# [Activity]
All entries below are to be duplicated verbatim.

# [Information given]
▶
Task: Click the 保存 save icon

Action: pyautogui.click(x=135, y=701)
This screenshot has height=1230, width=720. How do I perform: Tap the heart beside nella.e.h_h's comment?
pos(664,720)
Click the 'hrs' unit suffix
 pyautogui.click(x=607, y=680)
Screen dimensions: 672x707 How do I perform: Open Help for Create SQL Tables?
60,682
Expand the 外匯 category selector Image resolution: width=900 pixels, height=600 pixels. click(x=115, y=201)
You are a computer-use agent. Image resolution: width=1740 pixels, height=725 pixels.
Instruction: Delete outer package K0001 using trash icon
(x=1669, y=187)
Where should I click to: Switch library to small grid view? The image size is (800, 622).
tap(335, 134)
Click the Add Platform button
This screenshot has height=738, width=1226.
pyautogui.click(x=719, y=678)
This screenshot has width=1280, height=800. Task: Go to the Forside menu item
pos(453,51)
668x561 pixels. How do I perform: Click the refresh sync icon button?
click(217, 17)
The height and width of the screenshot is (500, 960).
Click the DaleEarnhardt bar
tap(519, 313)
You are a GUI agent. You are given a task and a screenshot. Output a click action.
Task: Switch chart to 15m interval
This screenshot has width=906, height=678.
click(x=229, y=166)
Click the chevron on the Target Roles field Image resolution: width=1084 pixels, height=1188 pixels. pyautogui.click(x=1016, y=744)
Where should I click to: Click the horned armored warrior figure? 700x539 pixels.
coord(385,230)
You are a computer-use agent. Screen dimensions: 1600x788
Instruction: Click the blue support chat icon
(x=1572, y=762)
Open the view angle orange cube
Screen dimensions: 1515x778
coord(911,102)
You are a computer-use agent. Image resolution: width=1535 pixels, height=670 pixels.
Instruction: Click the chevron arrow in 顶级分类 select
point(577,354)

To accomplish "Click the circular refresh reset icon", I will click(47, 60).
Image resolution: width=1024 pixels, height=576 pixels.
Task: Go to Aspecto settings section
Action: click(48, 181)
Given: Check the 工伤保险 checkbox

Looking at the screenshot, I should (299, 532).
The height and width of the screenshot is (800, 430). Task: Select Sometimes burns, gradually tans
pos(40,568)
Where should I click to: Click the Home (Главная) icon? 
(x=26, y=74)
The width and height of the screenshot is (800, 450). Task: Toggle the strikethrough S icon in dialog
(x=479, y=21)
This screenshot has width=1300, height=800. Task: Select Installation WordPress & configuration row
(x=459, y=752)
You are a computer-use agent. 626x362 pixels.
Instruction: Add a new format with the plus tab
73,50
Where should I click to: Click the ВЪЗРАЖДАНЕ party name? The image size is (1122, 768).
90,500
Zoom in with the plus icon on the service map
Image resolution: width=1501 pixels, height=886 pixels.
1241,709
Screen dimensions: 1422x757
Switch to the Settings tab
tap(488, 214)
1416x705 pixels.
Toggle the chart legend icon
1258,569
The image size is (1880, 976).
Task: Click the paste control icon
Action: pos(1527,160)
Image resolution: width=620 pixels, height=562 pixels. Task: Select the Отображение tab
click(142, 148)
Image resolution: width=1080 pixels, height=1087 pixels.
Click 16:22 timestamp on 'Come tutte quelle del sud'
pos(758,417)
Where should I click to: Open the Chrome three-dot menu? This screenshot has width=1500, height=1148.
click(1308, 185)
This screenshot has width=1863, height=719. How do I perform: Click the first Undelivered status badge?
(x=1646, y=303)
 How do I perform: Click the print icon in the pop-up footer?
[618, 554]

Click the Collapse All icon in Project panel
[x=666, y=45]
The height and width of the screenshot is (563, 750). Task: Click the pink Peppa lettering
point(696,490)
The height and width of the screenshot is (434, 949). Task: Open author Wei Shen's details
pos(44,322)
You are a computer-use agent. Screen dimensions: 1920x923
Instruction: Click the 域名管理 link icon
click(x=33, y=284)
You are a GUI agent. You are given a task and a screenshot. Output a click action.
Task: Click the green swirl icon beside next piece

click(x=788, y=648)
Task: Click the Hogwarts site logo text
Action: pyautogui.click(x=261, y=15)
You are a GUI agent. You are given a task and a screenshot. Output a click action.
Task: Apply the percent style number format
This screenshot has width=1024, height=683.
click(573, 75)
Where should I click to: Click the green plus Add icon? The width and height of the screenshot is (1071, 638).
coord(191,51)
◀
# [Answer box]
Task: Click the 保存 save icon

Action: pyautogui.click(x=135, y=701)
This screenshot has height=1230, width=720. How do I perform: Tap the heart beside nella.e.h_h's comment?
pos(664,720)
Click the 'hrs' unit suffix
 pyautogui.click(x=607, y=680)
Screen dimensions: 672x707 How do I perform: Open Help for Create SQL Tables?
60,682
Expand the 外匯 category selector Image resolution: width=900 pixels, height=600 pixels. click(x=115, y=201)
You are a computer-use agent. Image resolution: width=1740 pixels, height=725 pixels.
Instruction: Delete outer package K0001 using trash icon
(x=1669, y=187)
Where should I click to: Switch library to small grid view? The image size is (800, 622).
tap(335, 134)
Click the Add Platform button
This screenshot has height=738, width=1226.
pyautogui.click(x=719, y=678)
This screenshot has width=1280, height=800. Task: Go to the Forside menu item
pos(453,51)
668x561 pixels. How do I perform: Click the refresh sync icon button?
click(217, 17)
The height and width of the screenshot is (500, 960).
Click the DaleEarnhardt bar
tap(519, 313)
You are a GUI agent. You are given a task and a screenshot. Output a click action.
Task: Switch chart to 15m interval
This screenshot has width=906, height=678.
click(x=229, y=166)
Click the chevron on the Target Roles field Image resolution: width=1084 pixels, height=1188 pixels. pyautogui.click(x=1016, y=744)
Where should I click to: Click the horned armored warrior figure? 700x539 pixels.
coord(385,230)
You are a computer-use agent. Screen dimensions: 1600x788
Instruction: Click the blue support chat icon
(x=1572, y=762)
Open the view angle orange cube
Screen dimensions: 1515x778
coord(911,102)
You are a computer-use agent. Image resolution: width=1535 pixels, height=670 pixels.
Instruction: Click the chevron arrow in 顶级分类 select
point(577,354)

To accomplish "Click the circular refresh reset icon", I will click(47, 60).
Image resolution: width=1024 pixels, height=576 pixels.
Task: Go to Aspecto settings section
Action: click(48, 181)
Given: Check the 工伤保险 checkbox

Looking at the screenshot, I should (299, 532).
The height and width of the screenshot is (800, 430). Task: Select Sometimes burns, gradually tans
pos(40,568)
Where should I click to: Click the Home (Главная) icon? 
(x=26, y=74)
The width and height of the screenshot is (800, 450). Task: Toggle the strikethrough S icon in dialog
(x=479, y=21)
This screenshot has width=1300, height=800. Task: Select Installation WordPress & configuration row
(x=459, y=752)
You are a computer-use agent. 626x362 pixels.
Instruction: Add a new format with the plus tab
73,50
Where should I click to: Click the ВЪЗРАЖДАНЕ party name? The image size is (1122, 768).
90,500
Zoom in with the plus icon on the service map
Image resolution: width=1501 pixels, height=886 pixels.
1241,709
Screen dimensions: 1422x757
Switch to the Settings tab
tap(488, 214)
1416x705 pixels.
Toggle the chart legend icon
1258,569
The image size is (1880, 976).
Task: Click the paste control icon
Action: pos(1527,160)
Image resolution: width=620 pixels, height=562 pixels. Task: Select the Отображение tab
click(142, 148)
Image resolution: width=1080 pixels, height=1087 pixels.
Click 16:22 timestamp on 'Come tutte quelle del sud'
pos(758,417)
Where should I click to: Open the Chrome three-dot menu? This screenshot has width=1500, height=1148.
click(1308, 185)
This screenshot has width=1863, height=719. How do I perform: Click the first Undelivered status badge?
(x=1646, y=303)
 How do I perform: Click the print icon in the pop-up footer?
[618, 554]

Click the Collapse All icon in Project panel
[x=666, y=45]
The height and width of the screenshot is (563, 750). Task: Click the pink Peppa lettering
point(696,490)
The height and width of the screenshot is (434, 949). Task: Open author Wei Shen's details
pos(44,322)
You are a computer-use agent. Screen dimensions: 1920x923
Instruction: Click the 域名管理 link icon
click(x=33, y=284)
You are a GUI agent. You are given a task and a screenshot. Output a click action.
Task: Click the green swirl icon beside next piece

click(x=788, y=648)
Task: Click the Hogwarts site logo text
Action: pyautogui.click(x=261, y=15)
You are a GUI agent. You are given a task and a screenshot. Output a click action.
Task: Apply the percent style number format
This screenshot has width=1024, height=683.
click(573, 75)
Where should I click to: Click the green plus Add icon? The width and height of the screenshot is (1071, 638).
coord(191,51)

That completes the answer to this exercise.